# WHAT THE TASK ASKS
Word for word, restate each of the records below.

Stored records:
====================
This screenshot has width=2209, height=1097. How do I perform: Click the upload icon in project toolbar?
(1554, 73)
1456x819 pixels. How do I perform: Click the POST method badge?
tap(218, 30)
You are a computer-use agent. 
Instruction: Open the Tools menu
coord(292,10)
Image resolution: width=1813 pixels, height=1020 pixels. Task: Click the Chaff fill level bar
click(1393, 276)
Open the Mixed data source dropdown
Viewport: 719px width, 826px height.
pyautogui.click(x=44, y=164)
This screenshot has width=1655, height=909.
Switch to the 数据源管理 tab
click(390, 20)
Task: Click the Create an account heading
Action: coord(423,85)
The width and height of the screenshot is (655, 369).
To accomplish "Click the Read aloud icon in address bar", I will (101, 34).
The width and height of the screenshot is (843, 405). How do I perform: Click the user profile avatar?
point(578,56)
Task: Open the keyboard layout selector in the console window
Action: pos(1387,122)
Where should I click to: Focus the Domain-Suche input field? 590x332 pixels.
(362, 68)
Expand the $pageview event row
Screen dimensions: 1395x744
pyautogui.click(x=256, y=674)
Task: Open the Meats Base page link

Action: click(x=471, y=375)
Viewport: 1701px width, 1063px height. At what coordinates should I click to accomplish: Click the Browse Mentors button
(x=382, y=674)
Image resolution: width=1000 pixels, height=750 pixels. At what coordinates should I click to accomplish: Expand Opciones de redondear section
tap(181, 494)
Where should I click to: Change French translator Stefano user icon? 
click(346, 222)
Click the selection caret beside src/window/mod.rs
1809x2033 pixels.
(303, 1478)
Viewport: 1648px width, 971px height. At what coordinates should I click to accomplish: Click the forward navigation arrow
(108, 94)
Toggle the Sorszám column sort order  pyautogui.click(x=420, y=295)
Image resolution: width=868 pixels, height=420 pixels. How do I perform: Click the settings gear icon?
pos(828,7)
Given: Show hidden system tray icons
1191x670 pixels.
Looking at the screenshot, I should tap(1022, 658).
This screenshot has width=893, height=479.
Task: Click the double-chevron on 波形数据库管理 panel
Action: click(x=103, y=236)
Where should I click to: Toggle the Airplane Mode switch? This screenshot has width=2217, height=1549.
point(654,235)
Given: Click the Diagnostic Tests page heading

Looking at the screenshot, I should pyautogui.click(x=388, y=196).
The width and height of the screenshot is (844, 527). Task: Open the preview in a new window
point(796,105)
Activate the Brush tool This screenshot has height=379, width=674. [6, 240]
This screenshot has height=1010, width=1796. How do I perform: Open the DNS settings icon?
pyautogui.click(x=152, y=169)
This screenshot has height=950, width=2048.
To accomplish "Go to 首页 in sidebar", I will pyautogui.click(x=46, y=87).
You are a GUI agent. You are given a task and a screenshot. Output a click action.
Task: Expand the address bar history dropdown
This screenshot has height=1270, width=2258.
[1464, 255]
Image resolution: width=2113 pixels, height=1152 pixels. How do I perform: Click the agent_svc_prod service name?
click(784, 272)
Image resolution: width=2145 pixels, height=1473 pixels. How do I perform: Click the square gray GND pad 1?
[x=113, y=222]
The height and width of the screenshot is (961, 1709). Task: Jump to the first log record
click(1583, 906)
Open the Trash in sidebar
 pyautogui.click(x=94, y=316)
====================
# TASK RESULT
This screenshot has width=2209, height=1097. How do I perform: Click the upload icon in project toolbar?
(1554, 73)
1456x819 pixels. How do I perform: Click the POST method badge?
tap(218, 30)
You are a computer-use agent. 
Instruction: Open the Tools menu
coord(292,10)
Image resolution: width=1813 pixels, height=1020 pixels. Task: Click the Chaff fill level bar
click(1393, 276)
Open the Mixed data source dropdown
Viewport: 719px width, 826px height.
pyautogui.click(x=44, y=164)
This screenshot has width=1655, height=909.
Switch to the 数据源管理 tab
click(390, 20)
Task: Click the Create an account heading
Action: coord(423,85)
The width and height of the screenshot is (655, 369).
To accomplish "Click the Read aloud icon in address bar", I will (101, 34).
The width and height of the screenshot is (843, 405). How do I perform: Click the user profile avatar?
point(578,56)
Task: Open the keyboard layout selector in the console window
Action: pos(1387,122)
Where should I click to: Focus the Domain-Suche input field? 590x332 pixels.
(362, 68)
Expand the $pageview event row
Screen dimensions: 1395x744
pyautogui.click(x=256, y=674)
Task: Open the Meats Base page link

Action: click(x=471, y=375)
Viewport: 1701px width, 1063px height. At what coordinates should I click to accomplish: Click the Browse Mentors button
(x=382, y=674)
Image resolution: width=1000 pixels, height=750 pixels. At what coordinates should I click to accomplish: Expand Opciones de redondear section
tap(181, 494)
Where should I click to: Change French translator Stefano user icon? 
click(346, 222)
Click the selection caret beside src/window/mod.rs
1809x2033 pixels.
(303, 1478)
Viewport: 1648px width, 971px height. At what coordinates should I click to accomplish: Click the forward navigation arrow
(108, 94)
Toggle the Sorszám column sort order  pyautogui.click(x=420, y=295)
Image resolution: width=868 pixels, height=420 pixels. How do I perform: Click the settings gear icon?
pos(828,7)
Given: Show hidden system tray icons
1191x670 pixels.
Looking at the screenshot, I should tap(1022, 658).
This screenshot has width=893, height=479.
Task: Click the double-chevron on 波形数据库管理 panel
Action: click(x=103, y=236)
Where should I click to: Toggle the Airplane Mode switch? This screenshot has width=2217, height=1549.
point(654,235)
Given: Click the Diagnostic Tests page heading

Looking at the screenshot, I should pyautogui.click(x=388, y=196).
The width and height of the screenshot is (844, 527). Task: Open the preview in a new window
point(796,105)
Activate the Brush tool This screenshot has height=379, width=674. [6, 240]
This screenshot has height=1010, width=1796. How do I perform: Open the DNS settings icon?
pyautogui.click(x=152, y=169)
This screenshot has height=950, width=2048.
To accomplish "Go to 首页 in sidebar", I will pyautogui.click(x=46, y=87).
You are a GUI agent. You are given a task and a screenshot. Output a click action.
Task: Expand the address bar history dropdown
This screenshot has height=1270, width=2258.
[1464, 255]
Image resolution: width=2113 pixels, height=1152 pixels. How do I perform: Click the agent_svc_prod service name?
click(784, 272)
Image resolution: width=2145 pixels, height=1473 pixels. How do I perform: Click the square gray GND pad 1?
[x=113, y=222]
The height and width of the screenshot is (961, 1709). Task: Jump to the first log record
click(1583, 906)
Open the Trash in sidebar
 pyautogui.click(x=94, y=316)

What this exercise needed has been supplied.